** PROVIDED RECORDS follows **

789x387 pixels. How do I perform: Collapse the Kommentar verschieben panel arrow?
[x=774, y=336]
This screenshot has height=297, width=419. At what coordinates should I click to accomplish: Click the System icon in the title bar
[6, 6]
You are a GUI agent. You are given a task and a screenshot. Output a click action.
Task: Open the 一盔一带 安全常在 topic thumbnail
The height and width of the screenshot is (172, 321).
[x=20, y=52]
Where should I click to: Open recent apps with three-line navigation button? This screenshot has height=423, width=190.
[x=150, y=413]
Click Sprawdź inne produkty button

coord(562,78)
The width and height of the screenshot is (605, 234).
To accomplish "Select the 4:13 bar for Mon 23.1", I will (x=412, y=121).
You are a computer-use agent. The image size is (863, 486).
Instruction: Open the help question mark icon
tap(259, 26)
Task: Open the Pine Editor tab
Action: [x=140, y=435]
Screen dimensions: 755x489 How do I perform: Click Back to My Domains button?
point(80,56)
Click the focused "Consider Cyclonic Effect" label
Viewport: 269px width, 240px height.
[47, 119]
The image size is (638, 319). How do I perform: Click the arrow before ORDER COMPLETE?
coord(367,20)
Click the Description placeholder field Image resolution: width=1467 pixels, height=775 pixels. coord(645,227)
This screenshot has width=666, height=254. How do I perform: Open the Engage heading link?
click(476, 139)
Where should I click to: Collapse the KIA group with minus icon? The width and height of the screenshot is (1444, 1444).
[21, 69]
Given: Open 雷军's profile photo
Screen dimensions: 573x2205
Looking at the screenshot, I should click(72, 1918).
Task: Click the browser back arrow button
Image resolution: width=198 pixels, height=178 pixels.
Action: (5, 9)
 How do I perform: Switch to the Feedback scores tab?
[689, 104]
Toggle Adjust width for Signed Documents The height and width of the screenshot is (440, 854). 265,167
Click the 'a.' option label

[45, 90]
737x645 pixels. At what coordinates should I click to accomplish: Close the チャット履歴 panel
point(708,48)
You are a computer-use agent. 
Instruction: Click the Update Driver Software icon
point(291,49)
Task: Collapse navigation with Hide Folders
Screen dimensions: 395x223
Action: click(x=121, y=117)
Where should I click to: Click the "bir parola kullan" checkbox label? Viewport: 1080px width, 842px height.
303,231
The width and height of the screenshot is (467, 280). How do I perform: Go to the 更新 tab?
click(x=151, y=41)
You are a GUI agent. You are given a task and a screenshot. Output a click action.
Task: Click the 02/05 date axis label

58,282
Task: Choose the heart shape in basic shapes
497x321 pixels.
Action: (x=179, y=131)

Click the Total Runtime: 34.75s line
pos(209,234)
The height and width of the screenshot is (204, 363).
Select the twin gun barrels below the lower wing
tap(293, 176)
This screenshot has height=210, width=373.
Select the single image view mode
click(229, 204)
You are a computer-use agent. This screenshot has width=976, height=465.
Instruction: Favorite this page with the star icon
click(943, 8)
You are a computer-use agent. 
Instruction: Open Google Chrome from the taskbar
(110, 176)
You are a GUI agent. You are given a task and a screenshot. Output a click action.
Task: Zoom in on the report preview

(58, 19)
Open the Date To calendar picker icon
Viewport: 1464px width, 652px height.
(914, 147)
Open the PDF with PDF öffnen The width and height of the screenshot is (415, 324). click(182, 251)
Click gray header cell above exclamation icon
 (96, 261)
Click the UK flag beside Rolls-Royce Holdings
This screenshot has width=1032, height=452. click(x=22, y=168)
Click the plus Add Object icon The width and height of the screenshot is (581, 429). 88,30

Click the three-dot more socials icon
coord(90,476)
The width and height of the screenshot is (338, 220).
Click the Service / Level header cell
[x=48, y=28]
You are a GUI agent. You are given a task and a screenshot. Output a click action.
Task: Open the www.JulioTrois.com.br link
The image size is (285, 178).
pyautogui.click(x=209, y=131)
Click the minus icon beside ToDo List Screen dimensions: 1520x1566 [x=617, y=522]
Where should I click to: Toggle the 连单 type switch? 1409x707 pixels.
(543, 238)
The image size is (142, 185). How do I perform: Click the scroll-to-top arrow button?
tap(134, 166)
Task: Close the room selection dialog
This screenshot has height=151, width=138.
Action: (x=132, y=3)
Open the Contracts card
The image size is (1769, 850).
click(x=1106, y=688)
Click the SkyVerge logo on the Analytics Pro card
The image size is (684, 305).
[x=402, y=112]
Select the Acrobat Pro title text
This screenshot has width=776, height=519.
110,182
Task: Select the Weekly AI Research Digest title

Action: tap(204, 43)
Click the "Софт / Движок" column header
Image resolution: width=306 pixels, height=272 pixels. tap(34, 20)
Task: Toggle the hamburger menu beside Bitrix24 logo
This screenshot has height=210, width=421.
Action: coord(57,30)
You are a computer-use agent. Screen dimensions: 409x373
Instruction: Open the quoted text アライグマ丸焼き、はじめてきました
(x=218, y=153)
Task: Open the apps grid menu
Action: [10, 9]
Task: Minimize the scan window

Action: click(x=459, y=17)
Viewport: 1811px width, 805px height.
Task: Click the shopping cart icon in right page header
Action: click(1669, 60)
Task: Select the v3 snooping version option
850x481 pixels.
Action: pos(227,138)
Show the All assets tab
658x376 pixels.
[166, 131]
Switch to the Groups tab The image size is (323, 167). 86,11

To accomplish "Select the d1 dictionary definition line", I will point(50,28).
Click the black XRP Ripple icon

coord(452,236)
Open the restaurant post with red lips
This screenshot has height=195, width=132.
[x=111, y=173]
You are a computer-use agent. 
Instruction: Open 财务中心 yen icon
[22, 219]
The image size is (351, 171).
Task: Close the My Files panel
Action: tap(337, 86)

** End of PROVIDED RECORDS **

WORK TO COMPLETE:
Transcribe the records exactly as they appear.

ANSWER TO THE PROBLEM:
789x387 pixels. How do I perform: Collapse the Kommentar verschieben panel arrow?
[x=774, y=336]
This screenshot has height=297, width=419. At what coordinates should I click to accomplish: Click the System icon in the title bar
[6, 6]
You are a GUI agent. You are given a task and a screenshot. Output a click action.
Task: Open the 一盔一带 安全常在 topic thumbnail
The height and width of the screenshot is (172, 321).
[x=20, y=52]
Where should I click to: Open recent apps with three-line navigation button? This screenshot has height=423, width=190.
[x=150, y=413]
Click Sprawdź inne produkty button

coord(562,78)
The width and height of the screenshot is (605, 234).
To accomplish "Select the 4:13 bar for Mon 23.1", I will (x=412, y=121).
You are a computer-use agent. The image size is (863, 486).
Instruction: Open the help question mark icon
tap(259, 26)
Task: Open the Pine Editor tab
Action: [x=140, y=435]
Screen dimensions: 755x489 How do I perform: Click Back to My Domains button?
point(80,56)
Click the focused "Consider Cyclonic Effect" label
Viewport: 269px width, 240px height.
[47, 119]
The image size is (638, 319). How do I perform: Click the arrow before ORDER COMPLETE?
coord(367,20)
Click the Description placeholder field Image resolution: width=1467 pixels, height=775 pixels. coord(645,227)
This screenshot has width=666, height=254. How do I perform: Open the Engage heading link?
click(476, 139)
Where should I click to: Collapse the KIA group with minus icon? The width and height of the screenshot is (1444, 1444).
[21, 69]
Given: Open 雷军's profile photo
Screen dimensions: 573x2205
Looking at the screenshot, I should click(72, 1918).
Task: Click the browser back arrow button
Image resolution: width=198 pixels, height=178 pixels.
Action: (5, 9)
 How do I perform: Switch to the Feedback scores tab?
[689, 104]
Toggle Adjust width for Signed Documents The height and width of the screenshot is (440, 854). 265,167
Click the 'a.' option label

[45, 90]
737x645 pixels. At what coordinates should I click to accomplish: Close the チャット履歴 panel
point(708,48)
You are a computer-use agent. 
Instruction: Click the Update Driver Software icon
point(291,49)
Task: Collapse navigation with Hide Folders
Screen dimensions: 395x223
Action: click(x=121, y=117)
Where should I click to: Click the "bir parola kullan" checkbox label? Viewport: 1080px width, 842px height.
303,231
The width and height of the screenshot is (467, 280). How do I perform: Go to the 更新 tab?
click(x=151, y=41)
You are a GUI agent. You are given a task and a screenshot. Output a click action.
Task: Click the 02/05 date axis label

58,282
Task: Choose the heart shape in basic shapes
497x321 pixels.
Action: (x=179, y=131)

Click the Total Runtime: 34.75s line
pos(209,234)
The height and width of the screenshot is (204, 363).
Select the twin gun barrels below the lower wing
tap(293, 176)
This screenshot has height=210, width=373.
Select the single image view mode
click(229, 204)
You are a computer-use agent. This screenshot has width=976, height=465.
Instruction: Favorite this page with the star icon
click(943, 8)
You are a computer-use agent. 
Instruction: Open Google Chrome from the taskbar
(110, 176)
You are a GUI agent. You are given a task and a screenshot. Output a click action.
Task: Zoom in on the report preview

(58, 19)
Open the Date To calendar picker icon
Viewport: 1464px width, 652px height.
(914, 147)
Open the PDF with PDF öffnen The width and height of the screenshot is (415, 324). click(182, 251)
Click gray header cell above exclamation icon
 (96, 261)
Click the UK flag beside Rolls-Royce Holdings
This screenshot has width=1032, height=452. click(x=22, y=168)
Click the plus Add Object icon The width and height of the screenshot is (581, 429). 88,30

Click the three-dot more socials icon
coord(90,476)
The width and height of the screenshot is (338, 220).
Click the Service / Level header cell
[x=48, y=28]
You are a GUI agent. You are given a task and a screenshot. Output a click action.
Task: Open the www.JulioTrois.com.br link
The image size is (285, 178).
pyautogui.click(x=209, y=131)
Click the minus icon beside ToDo List Screen dimensions: 1520x1566 [x=617, y=522]
Where should I click to: Toggle the 连单 type switch? 1409x707 pixels.
(543, 238)
The image size is (142, 185). How do I perform: Click the scroll-to-top arrow button?
tap(134, 166)
Task: Close the room selection dialog
This screenshot has height=151, width=138.
Action: (x=132, y=3)
Open the Contracts card
The image size is (1769, 850).
click(x=1106, y=688)
Click the SkyVerge logo on the Analytics Pro card
The image size is (684, 305).
[x=402, y=112]
Select the Acrobat Pro title text
This screenshot has width=776, height=519.
110,182
Task: Select the Weekly AI Research Digest title

Action: tap(204, 43)
Click the "Софт / Движок" column header
Image resolution: width=306 pixels, height=272 pixels. tap(34, 20)
Task: Toggle the hamburger menu beside Bitrix24 logo
This screenshot has height=210, width=421.
Action: coord(57,30)
You are a computer-use agent. Screen dimensions: 409x373
Instruction: Open the quoted text アライグマ丸焼き、はじめてきました
(x=218, y=153)
Task: Open the apps grid menu
Action: [10, 9]
Task: Minimize the scan window

Action: click(x=459, y=17)
Viewport: 1811px width, 805px height.
Task: Click the shopping cart icon in right page header
Action: click(1669, 60)
Task: Select the v3 snooping version option
850x481 pixels.
Action: pos(227,138)
Show the All assets tab
658x376 pixels.
[166, 131]
Switch to the Groups tab The image size is (323, 167). 86,11

To accomplish "Select the d1 dictionary definition line", I will point(50,28).
Click the black XRP Ripple icon

coord(452,236)
Open the restaurant post with red lips
This screenshot has height=195, width=132.
[x=111, y=173]
You are a computer-use agent. 
Instruction: Open 财务中心 yen icon
[22, 219]
The image size is (351, 171).
Task: Close the My Files panel
Action: tap(337, 86)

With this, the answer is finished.